Summary outline for “Keeping Close to Home” by bell hooks

 

Topic:  Staying connected with family and community while pursuing higher education

 

Thesis:  Bell hooks’ essay “Keeping Close to Home” argues that it is important to maintain one’s family and community ties as one pursues higher education, whether as a student or a teacher.

 

Major Details (main points in each section)

 

Section 1:  Intro—Hooks describes her own painful departure for college 1st time; her parents were ambivalent about her leaving, and her intellectual ambitions made her departure painful.

 

 

Section 2:  Bottom of 33 – top of 35

Main Idea:  Class differences create invisible barriers that divide working class students from other collegians.

·        Hooks was afraid to discuss her shame

·        felt separated from all the other students

·        did not share “the sensibility and values of her peers” (134).

 

Section 3:  Top of 35 – 1st paragraph on 36

           

Main Idea:  By sharing resources and building strong community, black people have created their own values in opposition to those of the privileged; however, the media make the less privileged feel they should  assimilate the values of the priveledged.

            --telling of one’s personal story helps maintain community

 

 

Section 4:  36 – 38

            Main Idea: If educated working class people want to be understood in their home communities, they must use a language, style and presentation that is appropriate to their home folks.

            --If you don’t speak familiar language, there won’t be  communication or growth.

 

Section 5:  Bottom of 38 – top of 40

             Main idea:  Staying connected with one’s family and community means acknowledging the parts of the past that have enriched one’s life.  Denying oneself of familiar speech patterns while adapting to the university leads to unfortunate separation from one’s past.

 

Section 6:  40 – top of 42 (ending with “as well as people who are not college educated.”)

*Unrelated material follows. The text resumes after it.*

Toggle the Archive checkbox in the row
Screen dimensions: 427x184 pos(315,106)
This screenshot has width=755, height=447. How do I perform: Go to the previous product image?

            Main idea:  When the working class and poor learn about and value their pasts, they can stay connected with their families and communities even as they move toward a different future.  

 

Section 7:  42

            Main idea:  Too often, oppressed people in higher education are seen as the “exception, ” as above the “average person” who doesn’t belong in the university.      

           

Section 8: 42 – 44

            Main idea:  All working class and poor people should nurture the successes of those who choose education; similarly, educated working class and poor people must nurture and affirm their own family’s values.

 

Conclusion:  Education ought to bring people closer to their homes and communities rather than separate them.